Siz münferit bir olay mı sandınız, Amerikan bombalarıyla yok edilen üç bin yıllık yurdunu, üç kuruş kazanmak için terk eden Afgan gencine yapılanları? İki sarhoşun, zevk için adam kaçırıp, keyf için işkence yaptığını mı sandınız?
Ali Şir Nevai’nin, Fahreddin Razi’nin, Molla Camii’nin yurdunu kim terk ederdi, bu görülmemiş katliam yaşanmasaydı Herat’ta, Kandahar’da. Firdevsi’nin Şehnamesi’ni sunduğu Sultan Mahmut’un Gazne’sine kim sırtını döner de, en ağır işlerde çalışıp, en izbe yerlerde gecelerdi?
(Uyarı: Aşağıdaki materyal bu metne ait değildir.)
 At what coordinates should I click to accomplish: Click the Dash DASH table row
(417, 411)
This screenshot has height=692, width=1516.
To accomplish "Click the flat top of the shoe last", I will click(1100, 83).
O, kemerini belinden çıkarıp garibanın sırtına, yüzüne indiren; çirkef kokan ağzıyla küfürler yağdıran necasete iyi bakın: “Altı ok, diyeceksin. CHP, diyeceksin. Kılıçdaroğlu benim, diyeceksin” diye böğüren o ses ne kadar tanıdık oysa.
O, gücü eline geçirdiğinde canavarlaşan sesi, biz kapatılan satılan camilerimizden tanıyoruz. Dile kolay tam 2 bin 500 camii. Yasaklanan ezanlardan, hor görülen, aşağılanan Anadolu insanından biliyoruz. Mamak Zindanı’ndan tanıyoruz.
O elinde tuttuğu kemer, sadece Afgan gencin sırtına mı indi? Hayır. Ne zaman fırsatını bulsalar, ne zaman Afganistan’ı papatya biçen bombalarla dümdüz eden efendileri icazet verse kendilerine, hemen çöreklendiler milletin tepesine. Bir zebani gibi atıldılar üstümüze: 1960’da, 80’de, 97’de.
1937’de partilerinin kongresinde aldıkları kararla, sanki babalarının malıymış gibi koydular Altı oku anayasaya. Şimdi, o altı oklarından geriye bir şey kalmadı ellerinde. “Milliyetçiliği” yeni yoldaşları PKK’ya hediye ettiler. Dünyanın en köhne zihniyeti, en arkaik kafasına sahip olduklarından “devrimciliği” hiç tatmadılar zaten. “Laikliğin” ne olduğuna kendileri dahi karar veremedi; 90 yıldır lastik gibi çekiştirip, zulümlerine kılıf yaptılar.
Şehit cenazelerinde yüzler çevrildi kendilerinden. Fukaranın değil, ancak kaymak tabakanın reylerine mazhar oldular; “halkçılık” da bu arada tarihe karıştı. Cumhurun taleplerini asla dikkate almadılar. İktidarları devrilecek korkusuyla 23 yıl seçim dahi yaptırmadılar ülkede. “Cumhuriyetçilik” hiç lazım olmadı onlara.
Bir tek “devletçilik” kalmıştı ellerinde. Onu da, Kandil’le Pensilvanya’nın kıydığı nikâhta bir figüran olduklarında kaybettiler.
Mekteplerimizi, medreselerimizi hatta Türk Ocaklarını kapatıp; Halkevlerini, Köy Enstitülerini kurdular. Yıllarca, bu milletin evlatlarına, kendi atasına, tarihine, devletinin temellerine düşmanlık yapmasını öğrettiler bu köhne çukurlarda.
Buna rağmen tüm çabaları boşa çıktı. Ne varsa, bizi bağlarımızdan kopartmak için yaptıkları, hepsi berhava oldu. Bu öfkeleri ondan.
Muhacirden nefret ediyorlar. Çünkü, o geçmişin görkemli izlerini taşıyor alnında. “Sen yeniden göğsünü mazlumlara açan bir cihan devleti oluyorsun. Onun için koşuyorum sana” diyor muhacir. Yıkmaya çalıştığı o medeniyetin yeniden dirilmesi öfkelendiriyor onu.
Anadolu’dan nefret ediyorlar. Çünkü, ne yapsalar, ne kadar hakir görüp, aşağılasalar da vazgeçmiyor nasırlı elleriyle duaya durmaktan, mazluma el uzatmaktan.
Güzel olan her şeyden nefret ediyorlar. Bilmiyorlar ki, içinde debelendikleri çukurlarında, sinelerinde gizledikleri o nefret insanlığı değil, kendilerini yok edecek.